[Opening Exercise input section]
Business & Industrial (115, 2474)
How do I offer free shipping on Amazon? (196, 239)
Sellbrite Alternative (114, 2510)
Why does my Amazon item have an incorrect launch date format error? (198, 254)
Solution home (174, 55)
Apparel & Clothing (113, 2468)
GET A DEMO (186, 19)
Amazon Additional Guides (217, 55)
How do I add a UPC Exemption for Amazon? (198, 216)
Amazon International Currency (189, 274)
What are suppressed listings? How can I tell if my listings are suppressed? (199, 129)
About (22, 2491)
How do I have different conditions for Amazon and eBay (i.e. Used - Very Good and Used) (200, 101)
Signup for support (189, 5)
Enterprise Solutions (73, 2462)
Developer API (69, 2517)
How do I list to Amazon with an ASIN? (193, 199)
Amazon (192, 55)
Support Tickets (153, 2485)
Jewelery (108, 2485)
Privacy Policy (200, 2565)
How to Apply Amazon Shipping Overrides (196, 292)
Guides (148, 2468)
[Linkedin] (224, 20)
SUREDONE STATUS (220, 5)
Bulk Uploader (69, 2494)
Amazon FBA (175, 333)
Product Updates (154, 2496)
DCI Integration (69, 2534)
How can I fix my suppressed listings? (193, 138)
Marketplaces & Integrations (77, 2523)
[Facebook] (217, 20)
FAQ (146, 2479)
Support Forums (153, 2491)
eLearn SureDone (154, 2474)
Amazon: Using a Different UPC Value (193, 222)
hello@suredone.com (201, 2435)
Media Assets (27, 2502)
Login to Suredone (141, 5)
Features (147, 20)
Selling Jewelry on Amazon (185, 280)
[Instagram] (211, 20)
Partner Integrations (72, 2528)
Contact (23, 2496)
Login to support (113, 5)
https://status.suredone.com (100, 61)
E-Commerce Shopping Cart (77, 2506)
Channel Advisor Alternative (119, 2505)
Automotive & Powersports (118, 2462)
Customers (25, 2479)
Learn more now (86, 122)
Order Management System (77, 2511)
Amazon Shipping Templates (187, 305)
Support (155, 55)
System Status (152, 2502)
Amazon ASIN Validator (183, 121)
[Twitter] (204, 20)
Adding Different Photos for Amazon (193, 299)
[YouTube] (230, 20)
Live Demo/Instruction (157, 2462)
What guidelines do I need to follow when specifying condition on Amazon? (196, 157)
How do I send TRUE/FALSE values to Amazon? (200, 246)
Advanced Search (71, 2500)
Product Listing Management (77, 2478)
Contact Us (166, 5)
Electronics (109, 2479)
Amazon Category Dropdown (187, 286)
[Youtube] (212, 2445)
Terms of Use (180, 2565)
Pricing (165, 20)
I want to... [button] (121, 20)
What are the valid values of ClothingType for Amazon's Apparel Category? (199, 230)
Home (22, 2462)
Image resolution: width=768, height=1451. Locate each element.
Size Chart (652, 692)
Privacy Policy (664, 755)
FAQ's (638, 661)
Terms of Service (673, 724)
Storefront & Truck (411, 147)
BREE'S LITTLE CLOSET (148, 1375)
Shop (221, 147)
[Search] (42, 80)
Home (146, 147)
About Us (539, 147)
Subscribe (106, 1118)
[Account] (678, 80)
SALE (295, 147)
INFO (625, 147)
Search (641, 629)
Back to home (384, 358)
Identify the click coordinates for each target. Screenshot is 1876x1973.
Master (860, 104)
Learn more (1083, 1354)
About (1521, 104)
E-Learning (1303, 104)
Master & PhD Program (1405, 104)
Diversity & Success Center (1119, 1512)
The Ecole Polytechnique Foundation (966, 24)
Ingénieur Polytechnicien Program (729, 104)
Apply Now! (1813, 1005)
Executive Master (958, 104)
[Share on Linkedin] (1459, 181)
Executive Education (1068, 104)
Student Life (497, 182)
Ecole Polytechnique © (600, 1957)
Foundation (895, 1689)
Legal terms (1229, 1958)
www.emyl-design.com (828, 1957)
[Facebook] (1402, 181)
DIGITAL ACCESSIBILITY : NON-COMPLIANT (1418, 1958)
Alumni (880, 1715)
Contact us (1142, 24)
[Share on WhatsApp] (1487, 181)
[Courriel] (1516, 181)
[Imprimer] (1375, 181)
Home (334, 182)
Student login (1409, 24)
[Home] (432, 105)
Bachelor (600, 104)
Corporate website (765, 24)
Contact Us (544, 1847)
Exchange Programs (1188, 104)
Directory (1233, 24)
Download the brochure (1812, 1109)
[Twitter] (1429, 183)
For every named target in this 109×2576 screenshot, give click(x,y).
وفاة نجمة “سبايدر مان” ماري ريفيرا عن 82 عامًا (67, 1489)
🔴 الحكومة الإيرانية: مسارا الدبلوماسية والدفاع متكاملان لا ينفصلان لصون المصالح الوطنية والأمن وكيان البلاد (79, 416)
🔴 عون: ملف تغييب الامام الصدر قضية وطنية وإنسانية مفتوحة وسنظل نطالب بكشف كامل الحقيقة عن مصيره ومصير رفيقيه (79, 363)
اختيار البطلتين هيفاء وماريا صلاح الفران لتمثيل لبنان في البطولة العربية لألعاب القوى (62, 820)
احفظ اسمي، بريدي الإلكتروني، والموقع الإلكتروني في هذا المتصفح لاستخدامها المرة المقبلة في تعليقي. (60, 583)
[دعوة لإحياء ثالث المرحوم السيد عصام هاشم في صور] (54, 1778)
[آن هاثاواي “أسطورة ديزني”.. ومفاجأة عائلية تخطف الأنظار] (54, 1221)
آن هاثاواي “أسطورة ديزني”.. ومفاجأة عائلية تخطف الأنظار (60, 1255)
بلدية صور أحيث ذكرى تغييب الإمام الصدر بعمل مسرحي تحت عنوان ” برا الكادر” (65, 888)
[Closing Exercise input section]
## Task objective
Please give back exactly the lines of the listing above that run from the one containing "Features (147, 20)" through the one containing "Student Life (497, 182)", and only those.

## Result below
Features (147, 20)
Selling Jewelry on Amazon (185, 280)
[Instagram] (211, 20)
Partner Integrations (72, 2528)
Contact (23, 2496)
Login to support (113, 5)
https://status.suredone.com (100, 61)
E-Commerce Shopping Cart (77, 2506)
Channel Advisor Alternative (119, 2505)
Automotive & Powersports (118, 2462)
Customers (25, 2479)
Learn more now (86, 122)
Order Management System (77, 2511)
Amazon Shipping Templates (187, 305)
Support (155, 55)
System Status (152, 2502)
Amazon ASIN Validator (183, 121)
[Twitter] (204, 20)
Adding Different Photos for Amazon (193, 299)
[YouTube] (230, 20)
Live Demo/Instruction (157, 2462)
What guidelines do I need to follow when specifying condition on Amazon? (196, 157)
How do I send TRUE/FALSE values to Amazon? (200, 246)
Advanced Search (71, 2500)
Product Listing Management (77, 2478)
Contact Us (166, 5)
Electronics (109, 2479)
Amazon Category Dropdown (187, 286)
[Youtube] (212, 2445)
Terms of Use (180, 2565)
Pricing (165, 20)
I want to... [button] (121, 20)
What are the valid values of ClothingType for Amazon's Apparel Category? (199, 230)
Home (22, 2462)
Image resolution: width=768, height=1451. Locate each element.
Size Chart (652, 692)
Privacy Policy (664, 755)
FAQ's (638, 661)
Terms of Service (673, 724)
Storefront & Truck (411, 147)
BREE'S LITTLE CLOSET (148, 1375)
Shop (221, 147)
[Search] (42, 80)
Home (146, 147)
About Us (539, 147)
Subscribe (106, 1118)
[Account] (678, 80)
SALE (295, 147)
INFO (625, 147)
Search (641, 629)
Back to home (384, 358)
Identify the click coordinates for each target. Screenshot is 1876x1973.
Master (860, 104)
Learn more (1083, 1354)
About (1521, 104)
E-Learning (1303, 104)
Master & PhD Program (1405, 104)
Diversity & Success Center (1119, 1512)
The Ecole Polytechnique Foundation (966, 24)
Ingénieur Polytechnicien Program (729, 104)
Apply Now! (1813, 1005)
Executive Master (958, 104)
[Share on Linkedin] (1459, 181)
Executive Education (1068, 104)
Student Life (497, 182)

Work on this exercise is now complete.